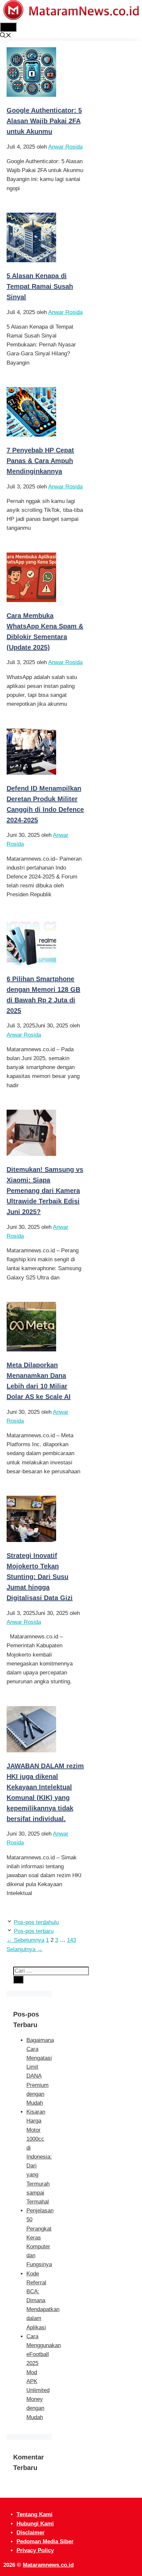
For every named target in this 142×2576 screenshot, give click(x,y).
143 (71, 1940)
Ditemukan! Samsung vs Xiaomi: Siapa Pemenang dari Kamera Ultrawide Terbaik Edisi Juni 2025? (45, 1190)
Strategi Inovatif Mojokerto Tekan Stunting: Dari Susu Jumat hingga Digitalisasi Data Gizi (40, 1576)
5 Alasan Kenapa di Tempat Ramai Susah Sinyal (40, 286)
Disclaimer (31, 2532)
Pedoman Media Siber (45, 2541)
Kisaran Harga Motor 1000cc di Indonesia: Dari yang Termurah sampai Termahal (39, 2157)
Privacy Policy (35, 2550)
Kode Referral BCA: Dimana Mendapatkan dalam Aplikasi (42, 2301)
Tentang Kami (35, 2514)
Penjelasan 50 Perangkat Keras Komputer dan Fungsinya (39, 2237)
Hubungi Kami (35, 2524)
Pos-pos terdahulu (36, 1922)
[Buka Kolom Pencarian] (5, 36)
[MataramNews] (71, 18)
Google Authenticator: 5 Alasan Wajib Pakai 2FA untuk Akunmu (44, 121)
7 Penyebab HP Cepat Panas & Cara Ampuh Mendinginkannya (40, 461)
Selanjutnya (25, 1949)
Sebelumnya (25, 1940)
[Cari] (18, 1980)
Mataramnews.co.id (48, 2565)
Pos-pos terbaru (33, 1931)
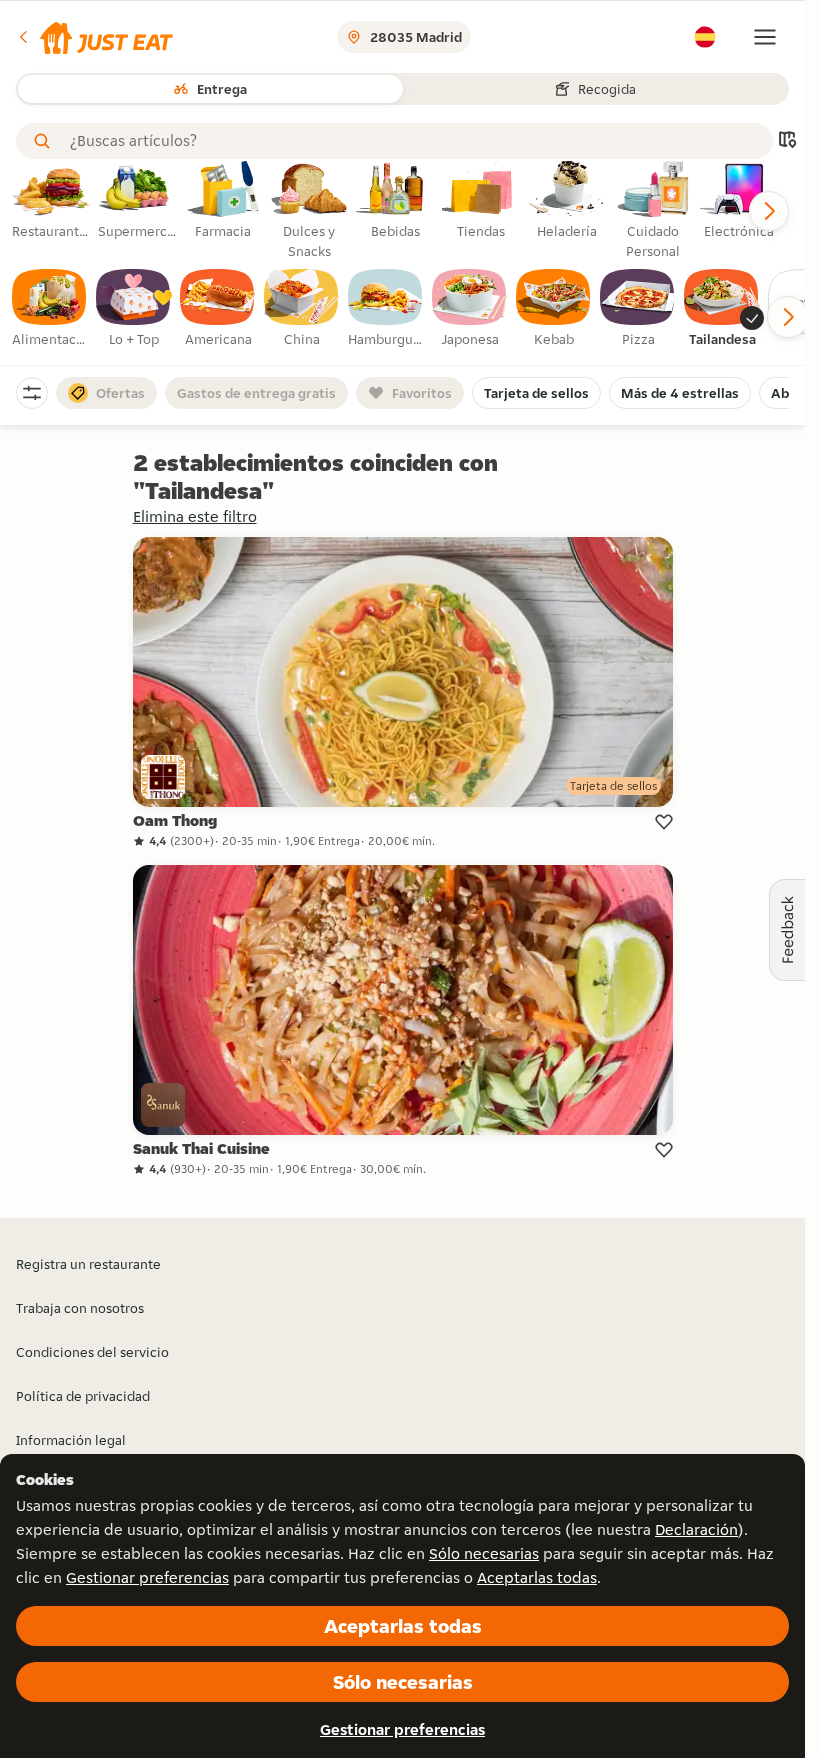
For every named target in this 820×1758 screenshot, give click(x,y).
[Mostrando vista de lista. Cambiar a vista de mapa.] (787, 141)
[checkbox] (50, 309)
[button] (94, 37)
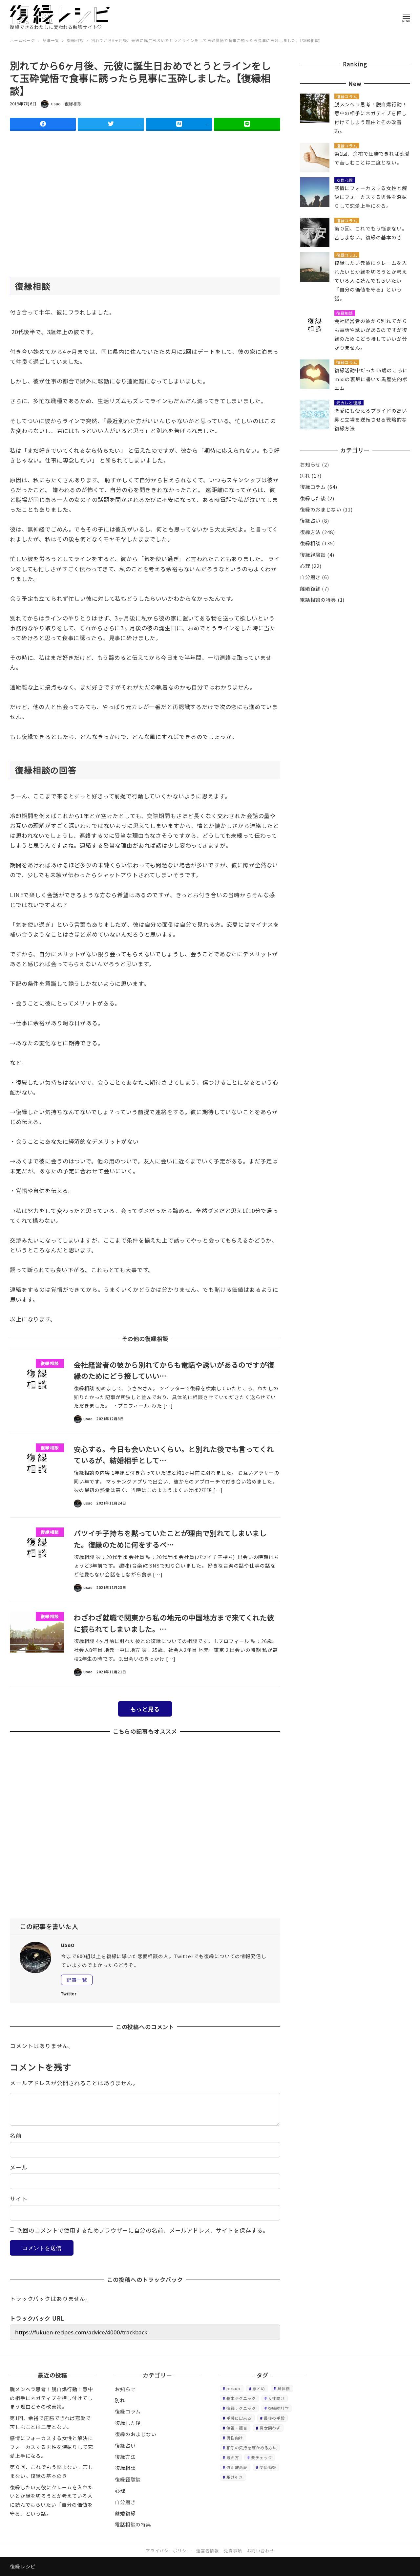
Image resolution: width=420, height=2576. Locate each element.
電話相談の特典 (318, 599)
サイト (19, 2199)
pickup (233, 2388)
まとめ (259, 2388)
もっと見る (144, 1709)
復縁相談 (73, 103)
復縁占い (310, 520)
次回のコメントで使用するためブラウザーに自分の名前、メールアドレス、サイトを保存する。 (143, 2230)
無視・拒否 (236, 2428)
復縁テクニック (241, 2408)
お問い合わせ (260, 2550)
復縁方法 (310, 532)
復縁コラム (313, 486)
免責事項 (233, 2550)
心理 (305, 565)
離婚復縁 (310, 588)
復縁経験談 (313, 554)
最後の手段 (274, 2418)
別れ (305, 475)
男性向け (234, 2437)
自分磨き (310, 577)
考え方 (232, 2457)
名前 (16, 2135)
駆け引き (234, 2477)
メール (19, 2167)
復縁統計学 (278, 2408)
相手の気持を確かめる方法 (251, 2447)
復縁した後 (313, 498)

--

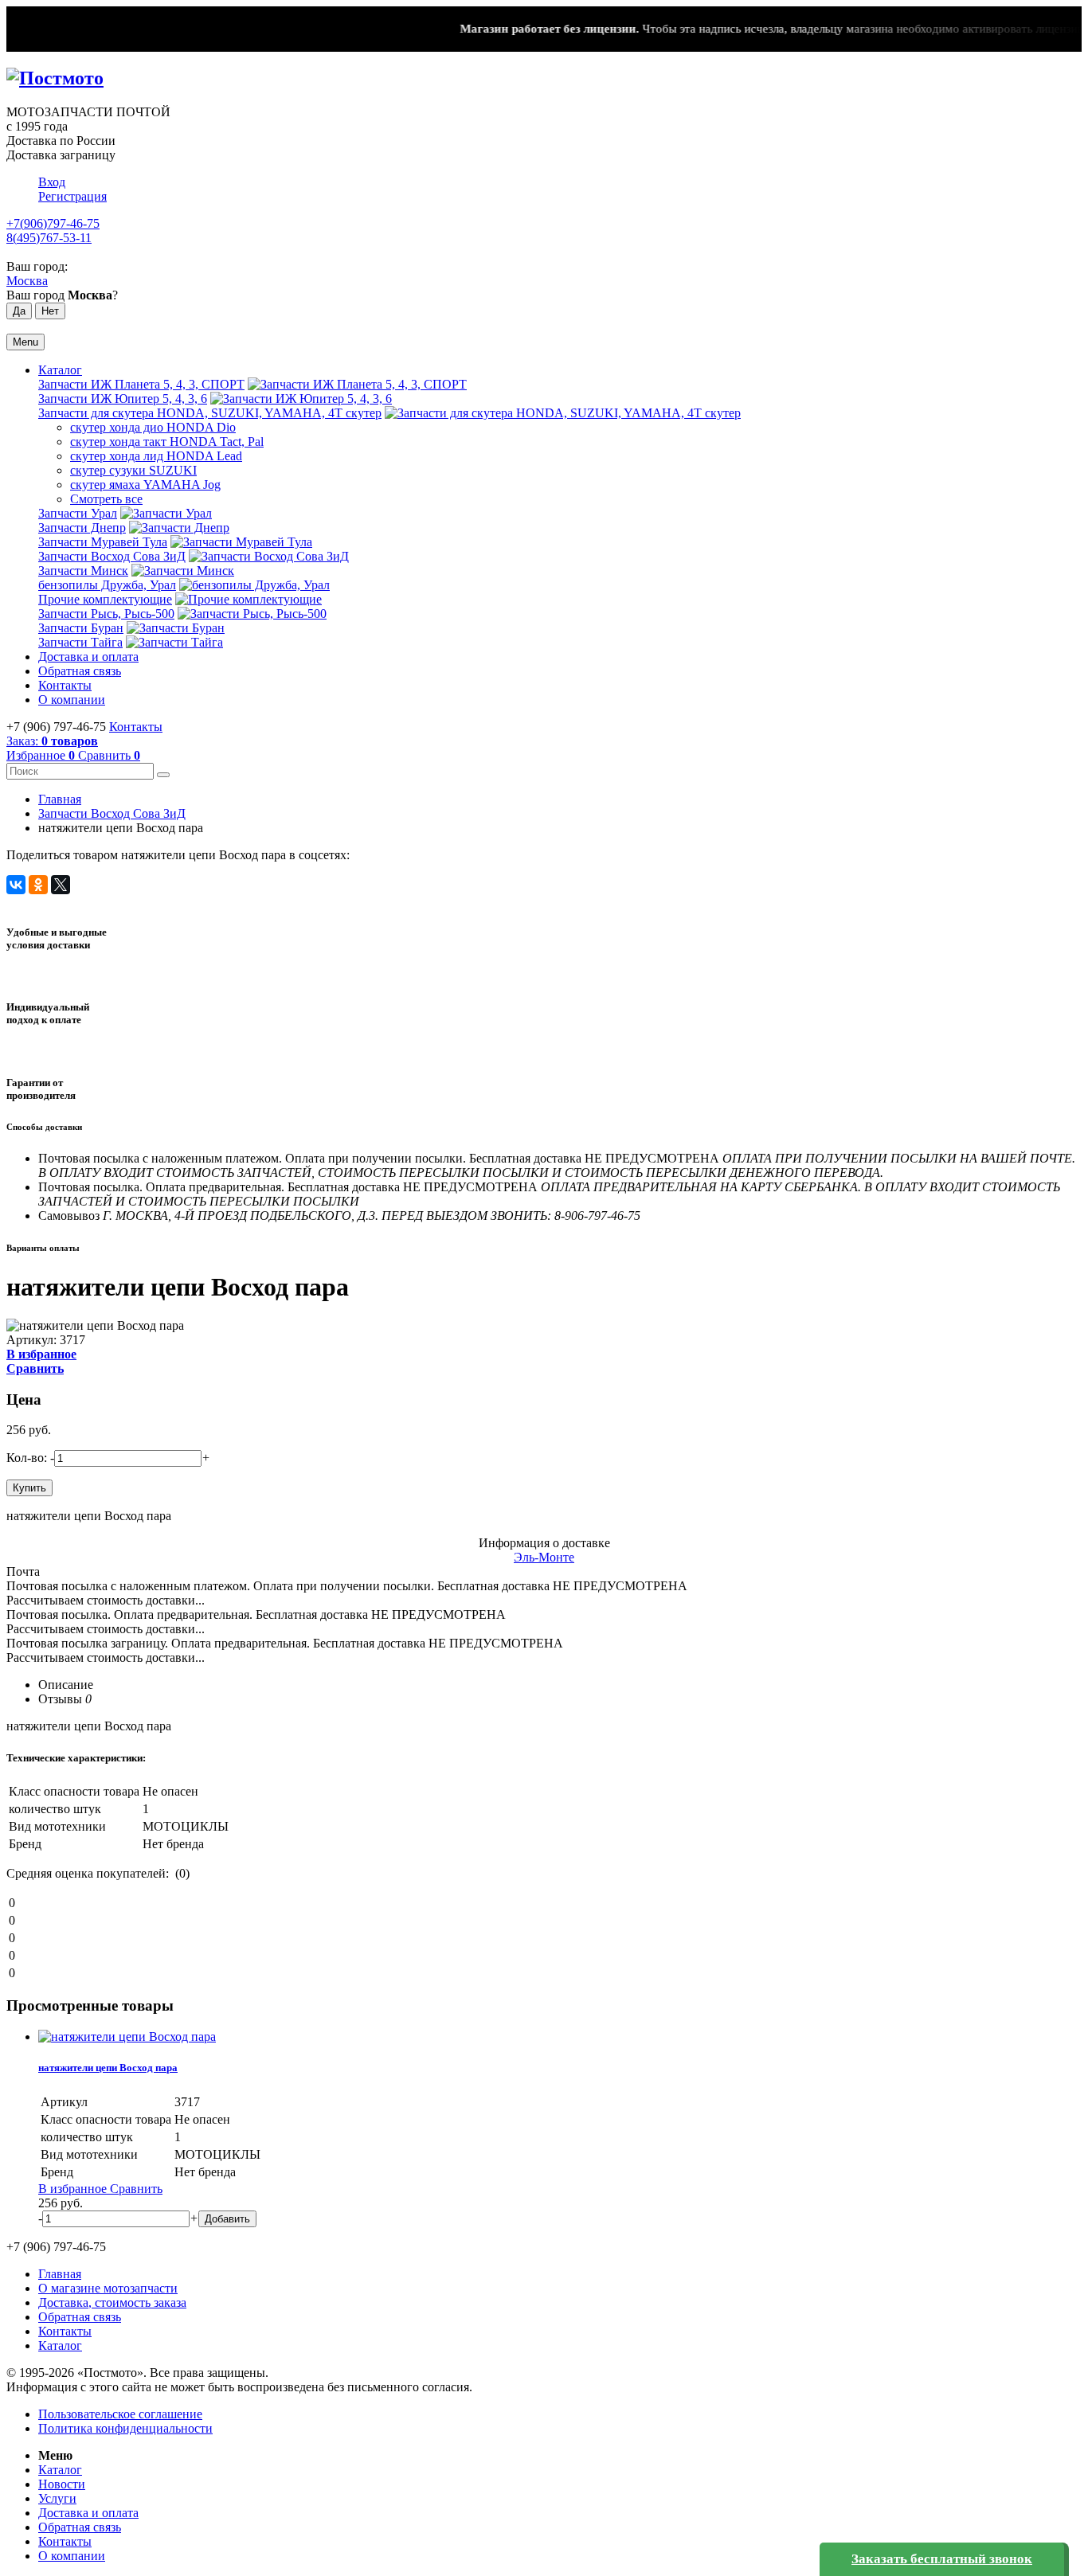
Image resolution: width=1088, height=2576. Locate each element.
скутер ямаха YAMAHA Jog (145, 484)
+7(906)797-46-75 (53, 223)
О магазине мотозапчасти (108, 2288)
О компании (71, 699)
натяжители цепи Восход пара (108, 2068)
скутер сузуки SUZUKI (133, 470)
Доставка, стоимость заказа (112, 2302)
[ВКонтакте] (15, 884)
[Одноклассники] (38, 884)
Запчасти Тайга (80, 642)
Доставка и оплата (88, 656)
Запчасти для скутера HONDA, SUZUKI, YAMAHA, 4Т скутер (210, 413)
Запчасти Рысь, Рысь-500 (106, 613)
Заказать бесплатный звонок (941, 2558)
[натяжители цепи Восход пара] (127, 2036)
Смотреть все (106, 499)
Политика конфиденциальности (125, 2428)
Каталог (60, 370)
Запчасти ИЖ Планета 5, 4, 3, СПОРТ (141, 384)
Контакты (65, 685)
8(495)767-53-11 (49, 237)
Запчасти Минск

**TASK**
Print exactly the lines above from the one with "[MataramNews] (71, 18)" to the one with "Pos-pos terbaru (33, 1931)", including both.

**RESPONSE**
[MataramNews] (71, 18)
Google Authenticator: 5 Alasan Wajib Pakai 2FA untuk Akunmu (44, 121)
7 Penyebab HP Cepat Panas & Cara Ampuh Mendinginkannya (40, 461)
Selanjutnya (25, 1949)
Sebelumnya (25, 1940)
[Cari] (18, 1980)
Mataramnews.co.id (48, 2565)
Pos-pos terbaru (33, 1931)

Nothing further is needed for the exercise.